Moving onto the box end. The box will need 4 holes drilled. One for the wire entrance, one for the PTT switch, and two for the panel jacks. I laid mine out so that cat5 came in from one of the ends, the PTT button was on the cover, and the panel jacks were stacked on one of the long sides. Nothing religious here, just remember you'll need to get into the box for assembly so lay things out to make that easier on yourself. Not that I did it that way, of course. I stuck the mic connection at the bottom where it was harder to solder the parts and put the easy headphone one at the top. I could have soldered them out of the box, but it was easier for me to have them mounted.

Circuit Diagram

Reference Pictures below:

Internal component locations


I had to notch the lip of the lid a little to make room for the headphone socket body (if I'd measured better when I drilled the holes...). The wiring isn't pretty, but do try and keep your leads short, and you shouldn't need a perfboard to mount things on.
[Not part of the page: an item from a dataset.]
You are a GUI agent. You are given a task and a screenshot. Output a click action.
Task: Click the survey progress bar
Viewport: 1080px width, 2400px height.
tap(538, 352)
The stereo plug/jacks have three connections, designated tip, ring, and sleeve. I made an assumption that the mic plug used the tip and the sleeve which turned out to be correct. Solder up the blue stripe wire to the sleeve tab. Take the resistor, and trim the leads to maybe a half inch, just enough to put a small loop at one end and put the other through tip tab of the mic jack at the other. Solder the brown (or power supply) wire to the free end of the resistor, but don't solder the other end just yet. The cap is polarized which means you need to look for "+" and "-" signs on the cap body. Take the "+" lead and put that on the same jack tab as the resistor. Now you can solder that. Take the "-" lead and trim it to about a half inch, put a little loop in it and solder the blue wire to that end. The orange pair get soldered to the push button mounted in the lid.

I used a pair of tie wraps to lock the cable in place, but it can still twist. I need to poke a little glue in there to keep that from happening. The box is really light, so you may want to use hook and loop fasteners to stick it down somewhere where you can rest your hand (to push the button). You'll want to mark which jack is for which plug. Lettering, colored tape, a little dab of paint, whatever. The convention is usually red for mic and black or green for headphones.
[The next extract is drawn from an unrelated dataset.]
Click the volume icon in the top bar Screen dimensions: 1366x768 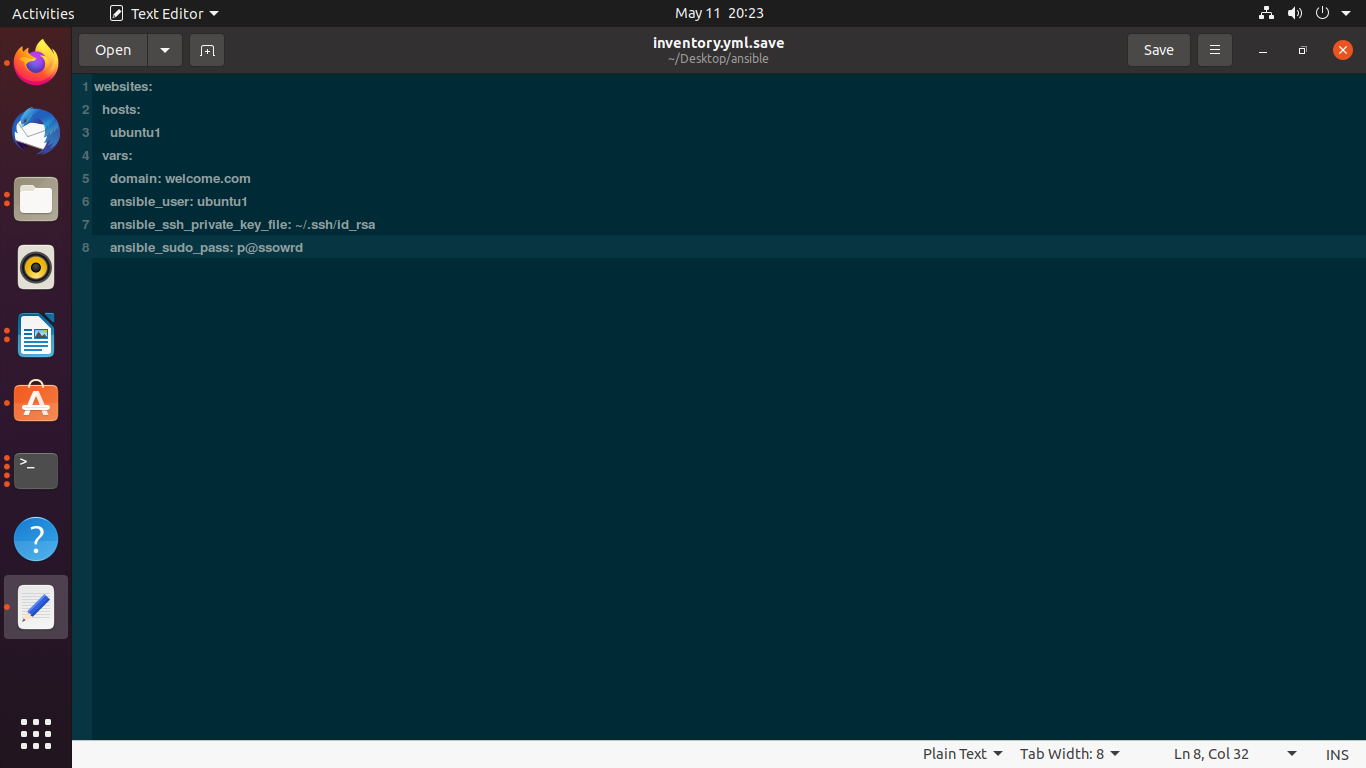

The way I've wired the headphone gives me a common feed to both sides. I adjust the mic gain at the rig. Test the key button to make sure you light up your transmit indicator and you should be good to go.
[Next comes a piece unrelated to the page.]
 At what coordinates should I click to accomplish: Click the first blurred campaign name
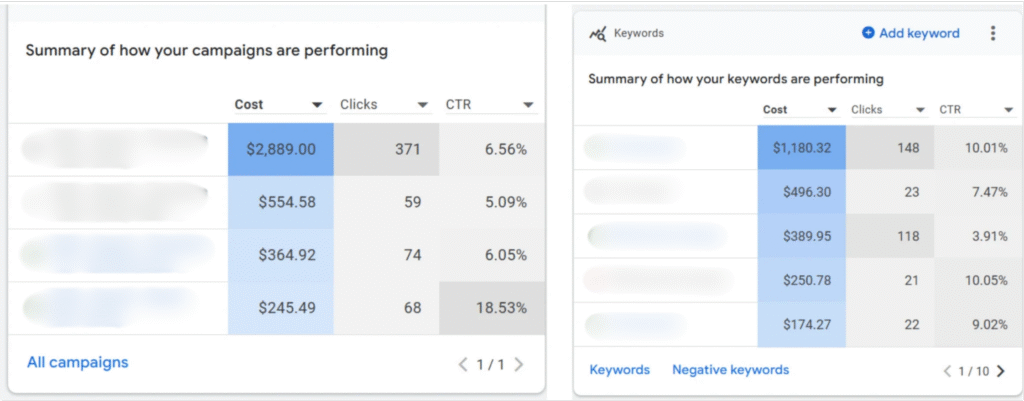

Most computer headsets should work with this. You want to look for one with good ambient noise rejection. I bought an "open" back gaming headset from Plantronics . I think the mic tends to pick up a bit more background noise than I'd like.

While the setup works great, it has caused me to rethink the design a little. I'd like to add a trim pot to match the levels if needed. I'd like to put a panel mount rj-45 type socket in too and make up a cable to go to my 2 meter mobile rig. I'd lose access to the buttons on the mic though.


Now for the RFI epilogue. I'd been using this setup on 80 and 40 meters with no problem, even with a 1.2kw PEP linear. So one Saturday, I figured I'd go cruise 20 meter and play (nicely) with the serious contesters and see where my signal was getting to. Major complaints with my audio, and even I could hear it a little in my monitor circuit. What the heck! I'd been using the same setup on the lower bands with no problems. And that was my clue. The rather long cable on my headset was picking up my signal and feeding it back to the rig. For better or worse, when you go high power, you need to be prepared, and I had ordered a bunch of Fair-Rite split ferrite beads from Mouser. I took one of the big ones and wrapped my headset cable around it 4 times (near the plug end) and got it tightly closed. My audio reports went back to 59 and it sounded much cleaner in the monitor circuit. Further research revealed others had problems too and had addressed them with coiling the wire into a air choke or using a ferrite like I did.